● Requirement 1
Return the entries from their first line through the line containing "point(409,322)", copied exactly, with the pictures left out.

Begin Document excerpt

Closed erkannt closed 9 months ago
Error message of failed main.yml
GH Action run indicates that our EC2 node has run out of space. As I can't access the node via SSH I will attemp to recreate the node using the ijm-infra
repo. Previously this caused an IP to change which we needed to then specify via GH Action secrets so that the deploy pipeline of this repo could succeed (see #160).
The culprit of the space issue is the overlay2
folder of docker (/var/lib/docker/overlay2
).
Investigating root cause:
Identify which folders are consuming space in overlay2:
du -s /var/lib/docker/overlay2/*/diff |sort -n -r # identify critical folder(s)
Find the correspondig docker container:
docker inspect $(docker container ls -q) | grep PART-OF-OFFENDING-FOLDER-NAME -B 300 -A 300 | less
Find out which folders where added or changed since container creation:
docker diff ijm-prod_journal_1 | grep '^A\|^C' | cut -f 2 -d " " | sort
Looking at the output of docker exec -it ijm-prod_journal_1 sh -c 'du -sh /app/var/*'
we should probably keep an eye on the size of the cache. Given the fact that I found a 2GB log file floating around on the server that looks like it was created by the application the logs folder also needs watching.

End Document excerpt
Begin Extracted records

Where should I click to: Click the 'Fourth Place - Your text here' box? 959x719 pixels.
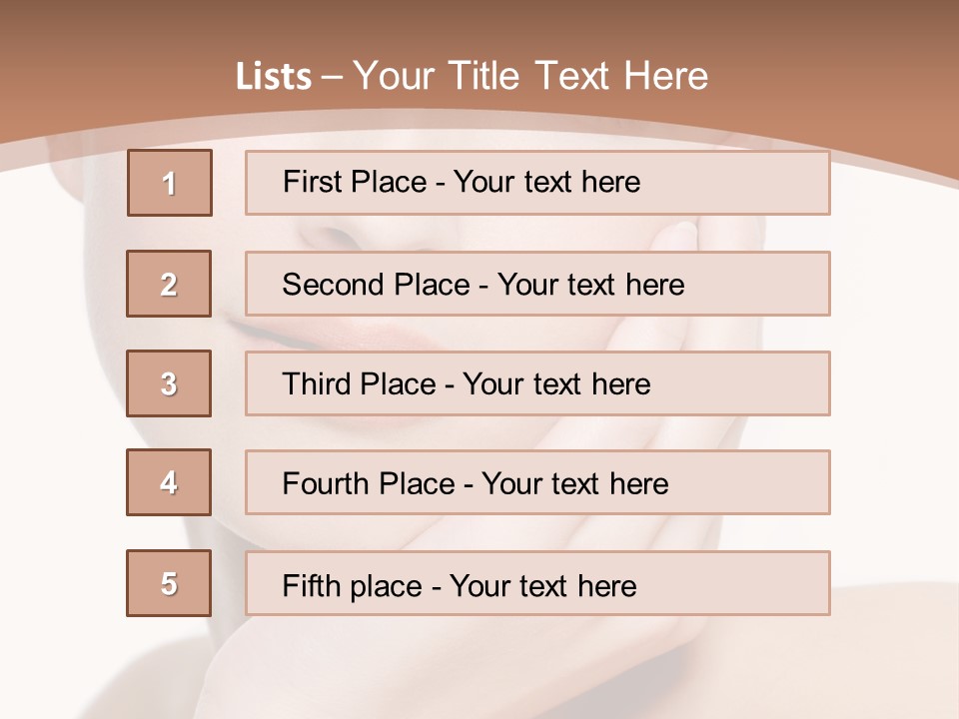pos(537,482)
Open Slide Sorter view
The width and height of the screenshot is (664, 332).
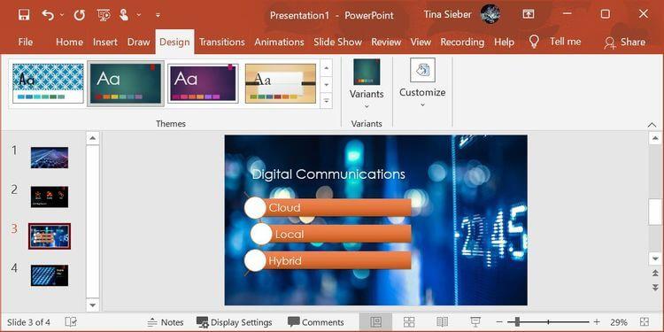point(409,322)
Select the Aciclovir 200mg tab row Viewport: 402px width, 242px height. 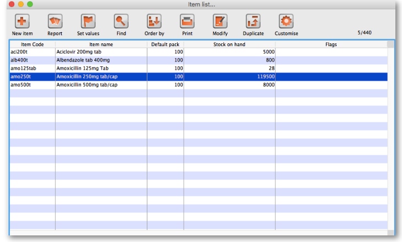tap(101, 52)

End Extracted records

● Requirement 2
Resume the issue thread about the EC2 node running out of disk space, starting right after its last sentence.

● Final result 1
Where should I click to: Click the 'Fourth Place - Your text here' box? 959x719 pixels.
pos(537,482)
Open Slide Sorter view
The width and height of the screenshot is (664, 332).
point(409,322)

● Final result 2
109M /app/var/cache
576K /app/var/logs
After a deploy the fresh container's var
dir is a decent chunk smaller:
25M /app/var/cache
36K /app/var/logs
Closing as we have mitigated the issue and now have ways to resolve this more quickly in the future:
docker system prune -a
or recreate journal using deploy.sh
in /home/ec2-user/ijm-prod
Currently the node disk is at 50% with 8.6G free space. Assets are currently 2.5G, the containers and images in a clean state seem to consume 3.7G.
/cc @BlueReZZ @pbronka
Thank you! @erkannt and @BlueReZZ for looking into this and fixing the problem, we're all very happy that the website works well again
Hi @erkannt , I'm going to re-open this issue because I tried making a very small change fixing a typo in an article and the CI tests have failed. Do you have any thoughts on what might be going on here https://github.com/microsimulation/ijm/actions/runs/7151707128/job/19476285635 ?
The pipeline is failing due to an unrelated issue. There is a failing feature test. I have created a new ticket (#204) in favour of polluting this one.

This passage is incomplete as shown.